__PROVIDED RECORDS__:
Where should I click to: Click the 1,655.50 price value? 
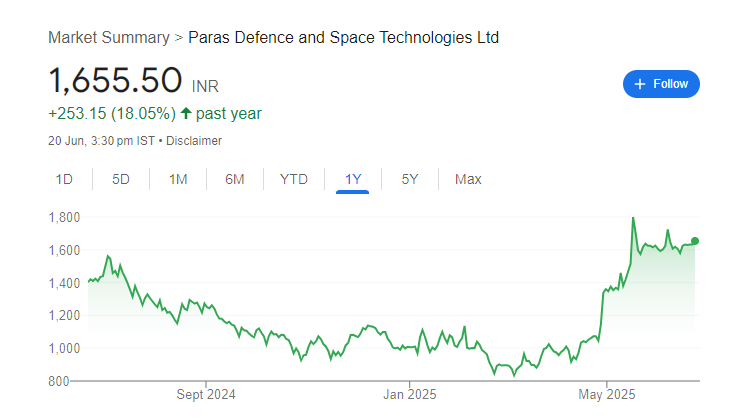tap(115, 80)
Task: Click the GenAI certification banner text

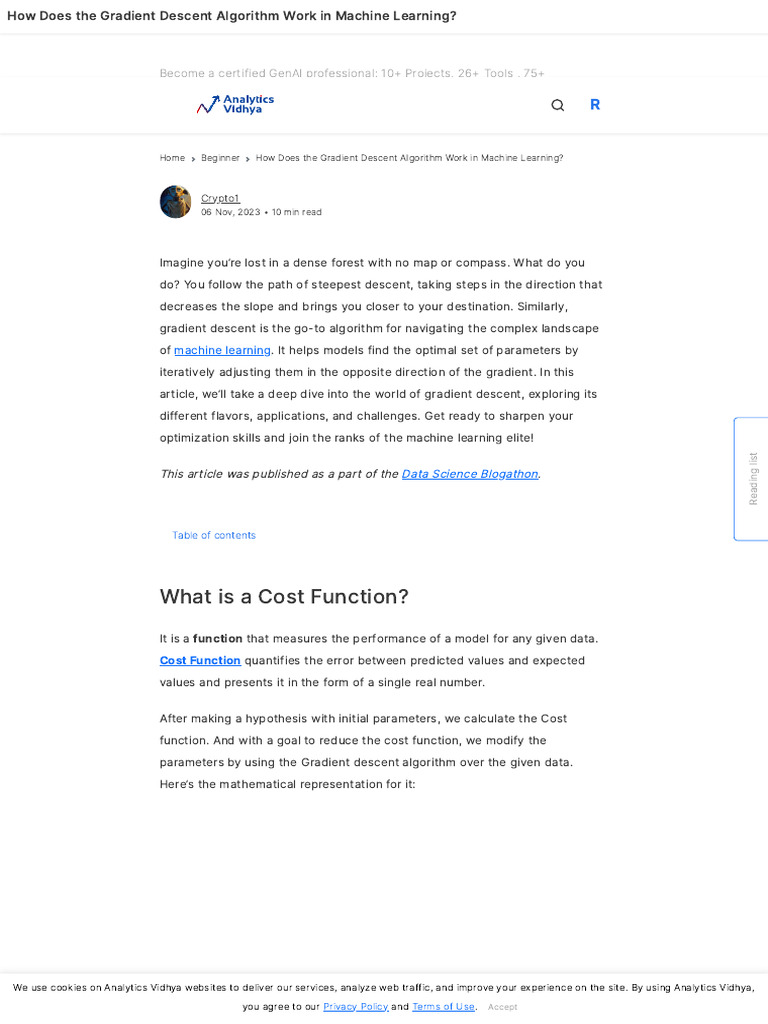Action: pyautogui.click(x=352, y=73)
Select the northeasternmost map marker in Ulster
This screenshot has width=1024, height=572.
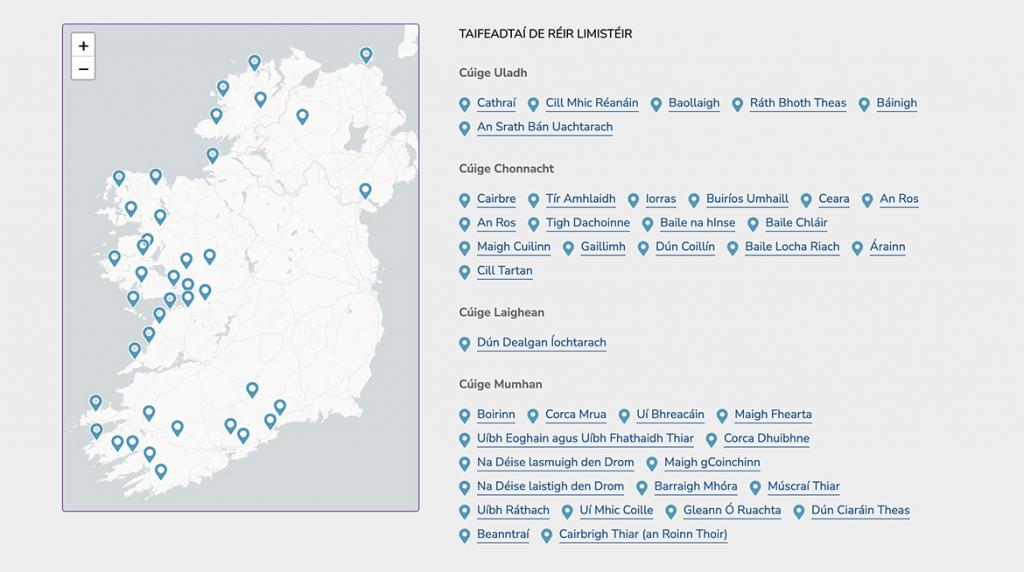click(x=366, y=55)
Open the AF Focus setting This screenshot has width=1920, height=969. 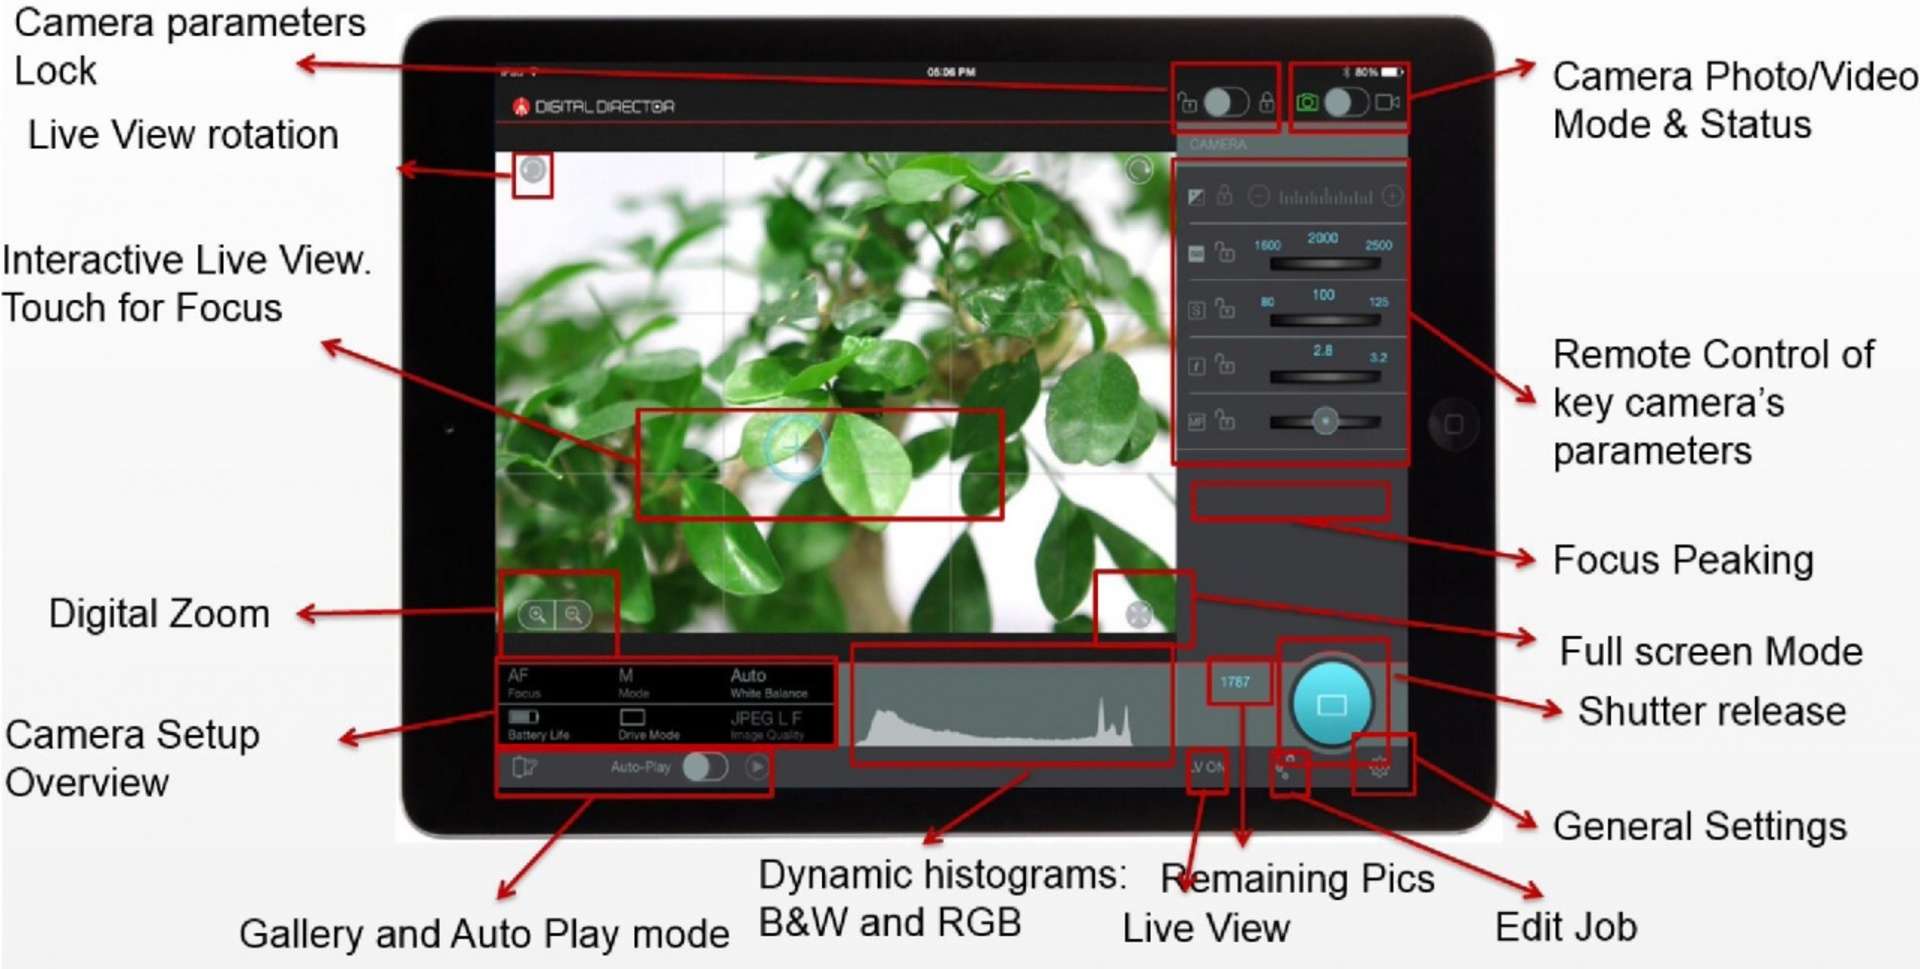(x=524, y=683)
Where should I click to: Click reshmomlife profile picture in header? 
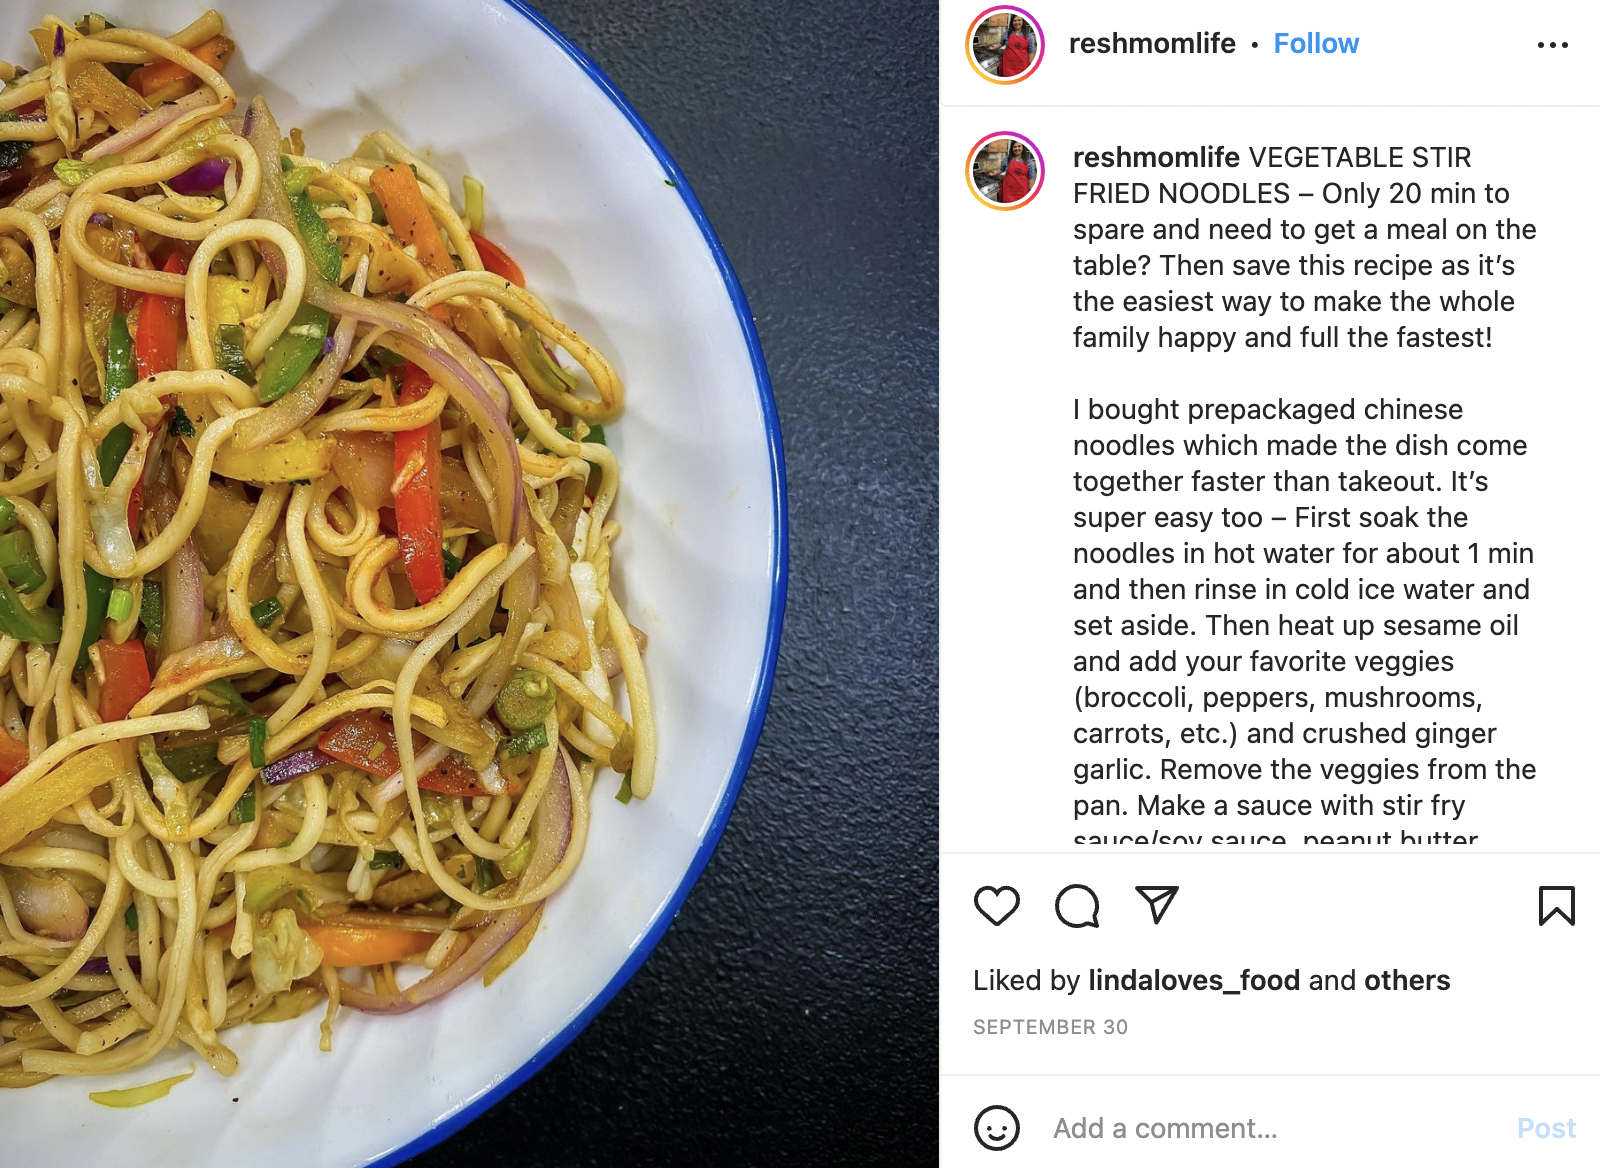coord(1005,45)
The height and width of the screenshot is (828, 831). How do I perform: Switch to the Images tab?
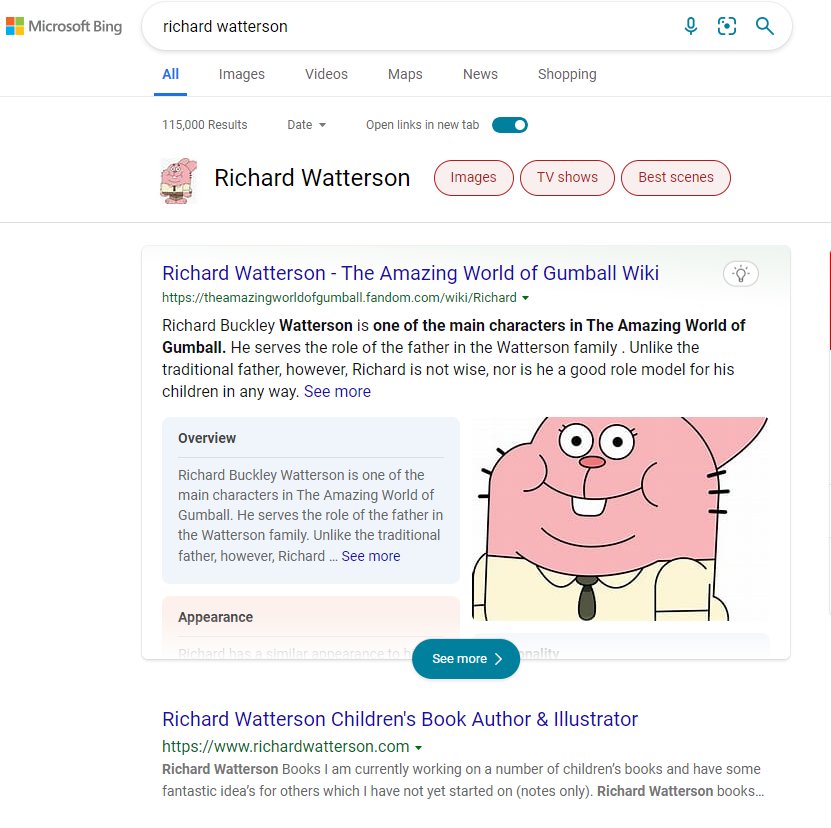point(242,74)
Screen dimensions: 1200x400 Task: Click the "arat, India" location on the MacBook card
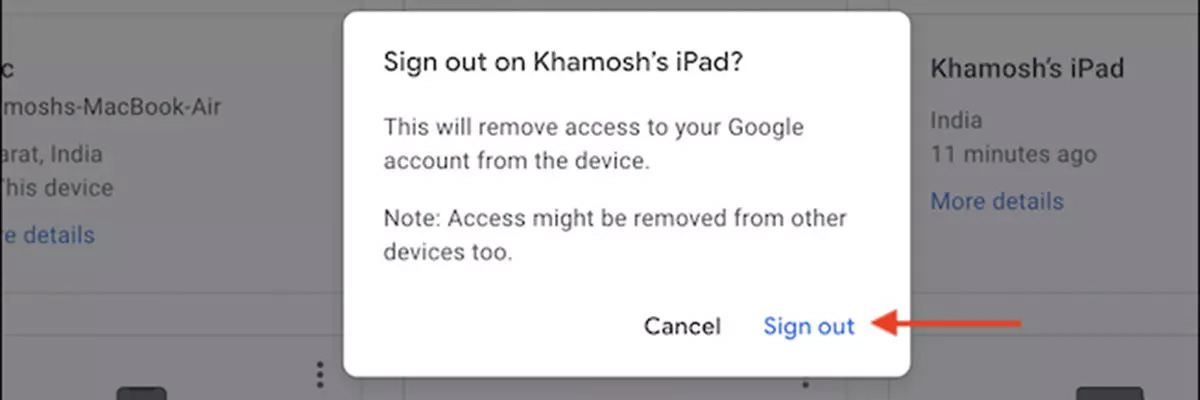click(52, 155)
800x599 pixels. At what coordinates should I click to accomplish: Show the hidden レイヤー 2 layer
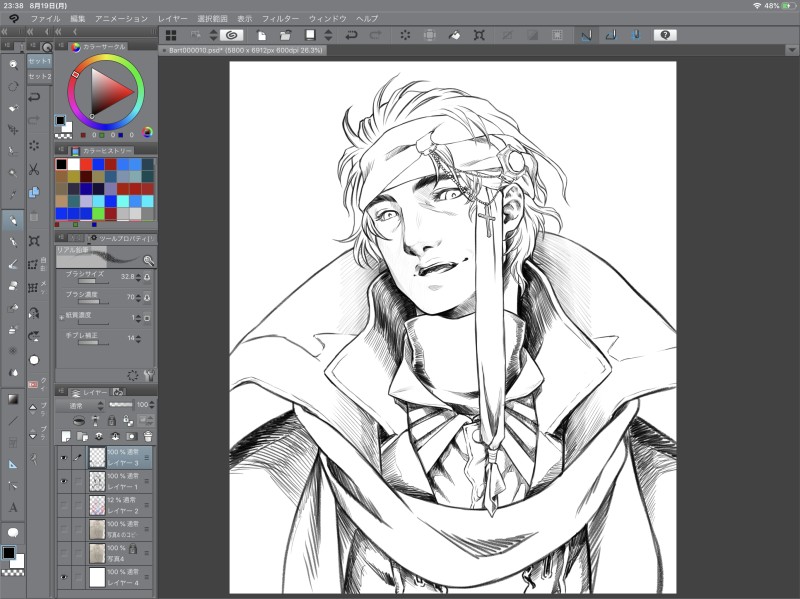pos(64,505)
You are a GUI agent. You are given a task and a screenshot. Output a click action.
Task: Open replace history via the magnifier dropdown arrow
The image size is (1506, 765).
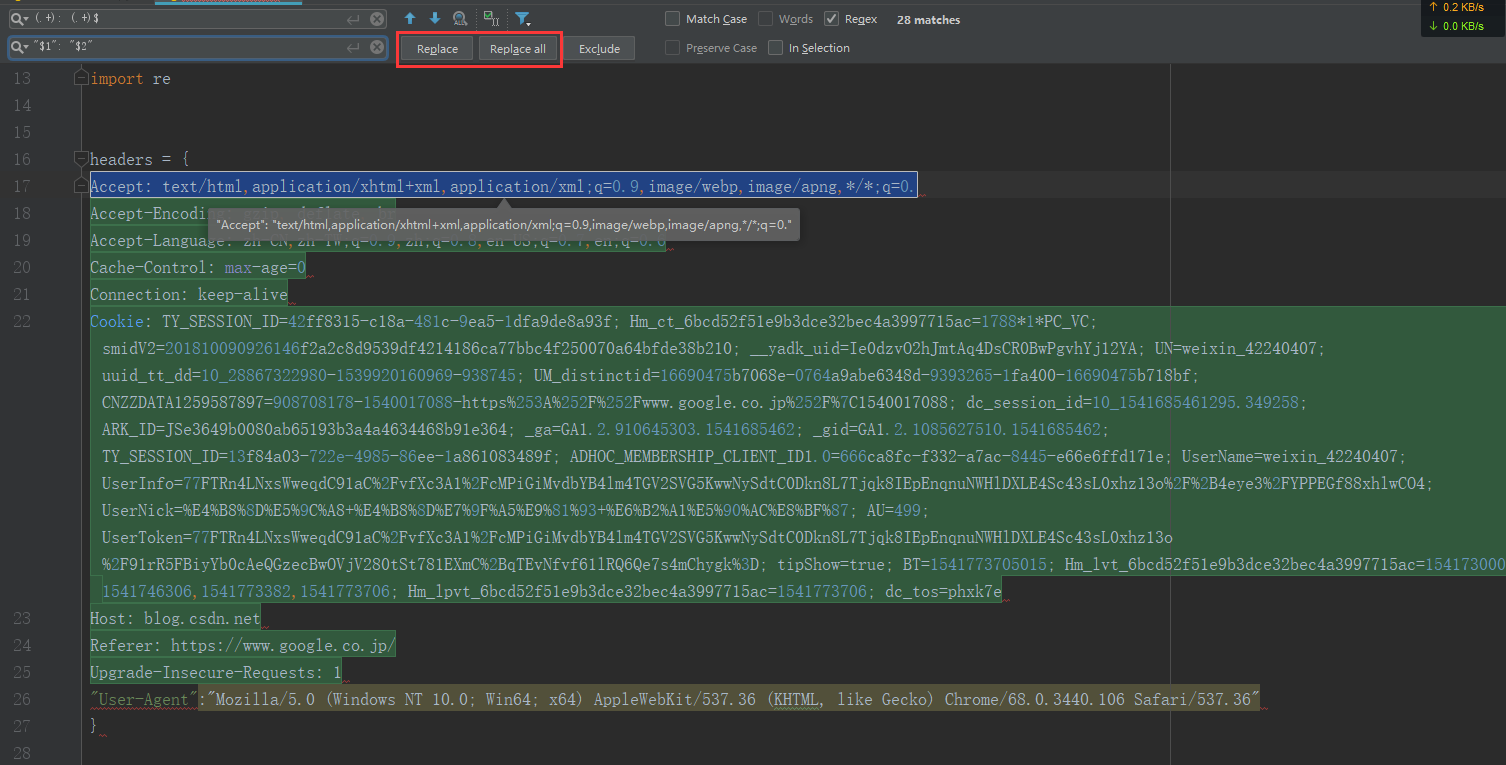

__TASK DETAILS__:
Return verbatim every line from the line containing "You are a GUI" to the last line of the entries above, inclusive, and leave out the pictures.

__REPLY TO THE EXERCISE__:
You are a GUI agent. You are given a task and a screenshot. Output a click action.
Task: Open replace history via the magnifier dropdown arrow
The image size is (1506, 765).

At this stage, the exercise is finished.